DATE: | Wednesday, October 13th, 1999 |
TIME: | 16:30-17:30 |
PLACE: | McConnell 320 |
TITLE: | On A Straight-Line Embedding Problem Of Forests. |
SPEAKER: | Shin-ichi Tokunaga, College of Liberal Arts and Sciences, Tokyo Medical and Dental University. |
Let G a planar graph, and let P be a set of |V(G)| points in the plane in general position (i.e., no three of them are collinear). Then G is said to be stright-line embedded onto P or line embedded onto P if G is embedded in the plane so that each vertex of G corresponds to a distinct point of P and each edge corresponds to a straight-line segment.
In this talk, we consider line embeddings having one more property. Suppose n vertices v_1, v_2,...,v_n of G and n points p_1, p_2,...,p_n of P are specified.

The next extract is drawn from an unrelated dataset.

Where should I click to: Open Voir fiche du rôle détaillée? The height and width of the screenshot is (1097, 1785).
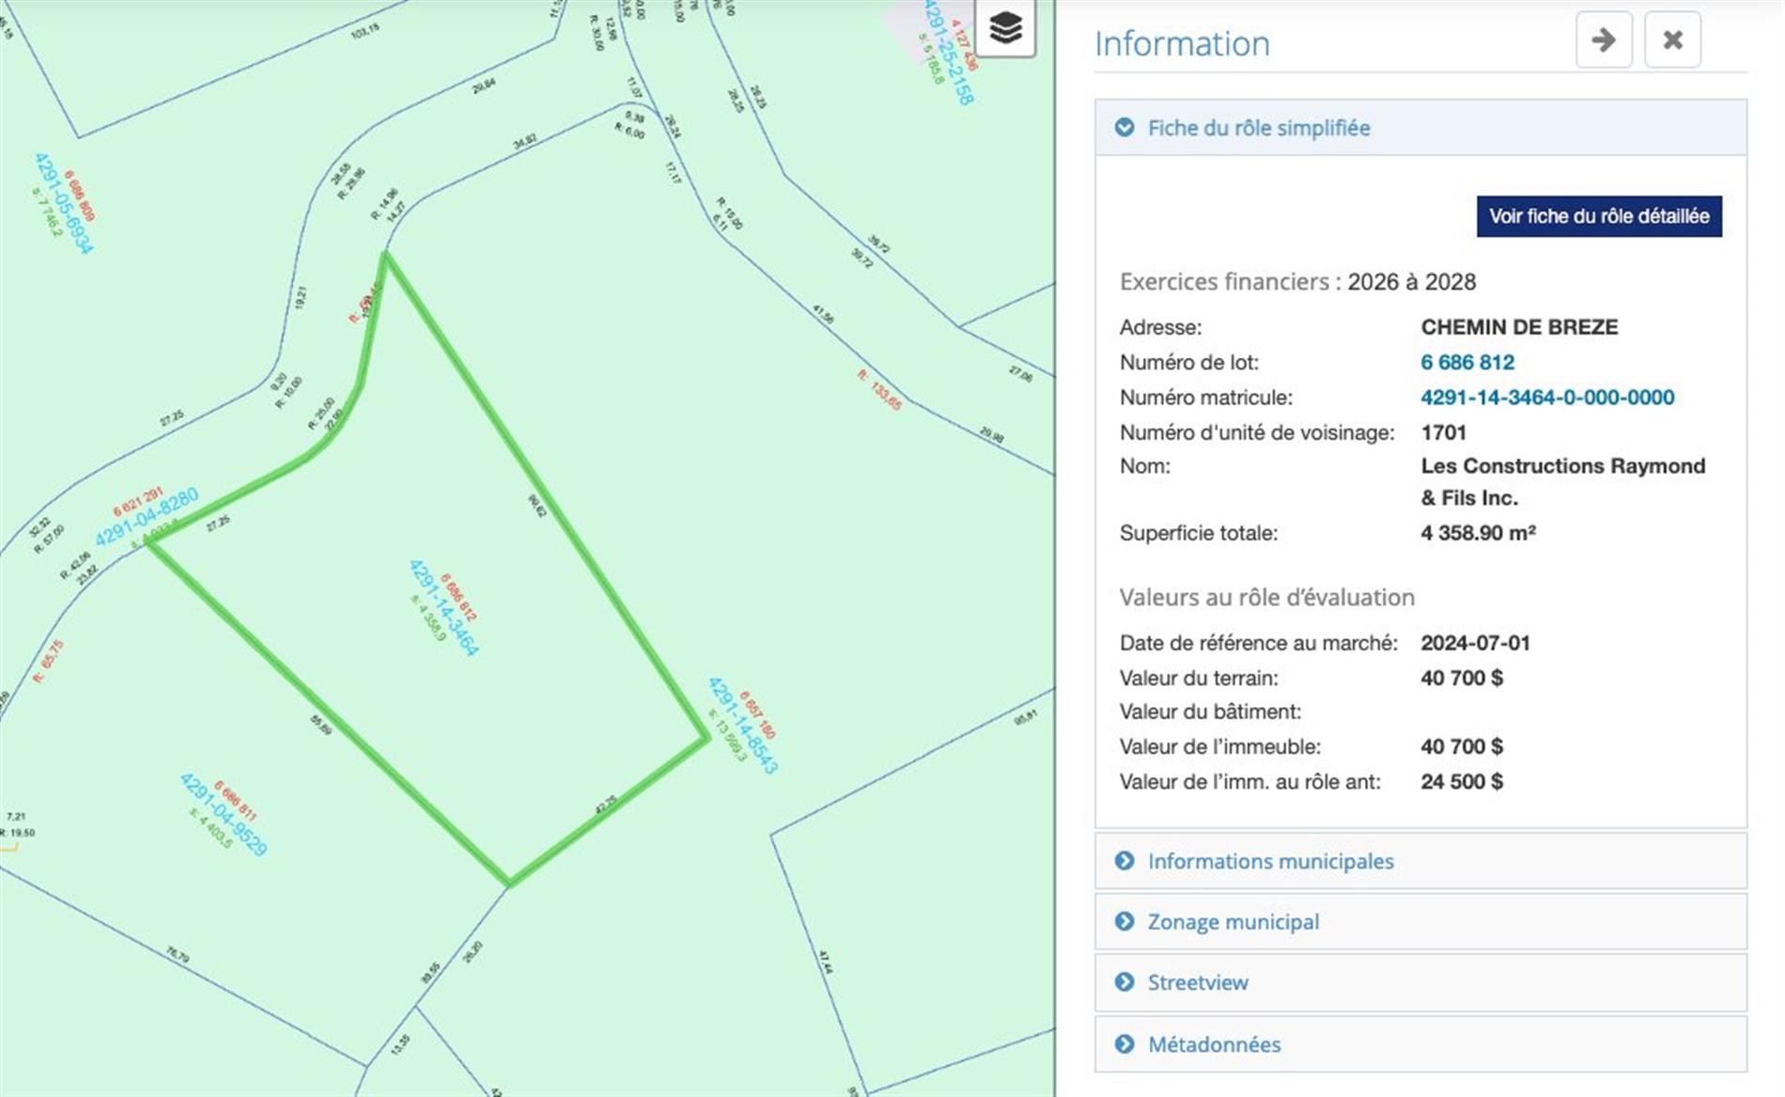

Then we say that (G;v_1,v_2,...,v_n) is strongly (resp. weakly) line embedded onto (P;p_1,p_2,...,p_n) if G is line embedded onto P so that for every 1 =< i =< n, v_i corrresponds to p_i (resp. one of {p_1...,p_n}).
As a generalization of M. Perles' rooted tree embedding problem, we show some results concerning the existence of those embeddings defined above in the case where G is a forest whose each component contains one specified vertex.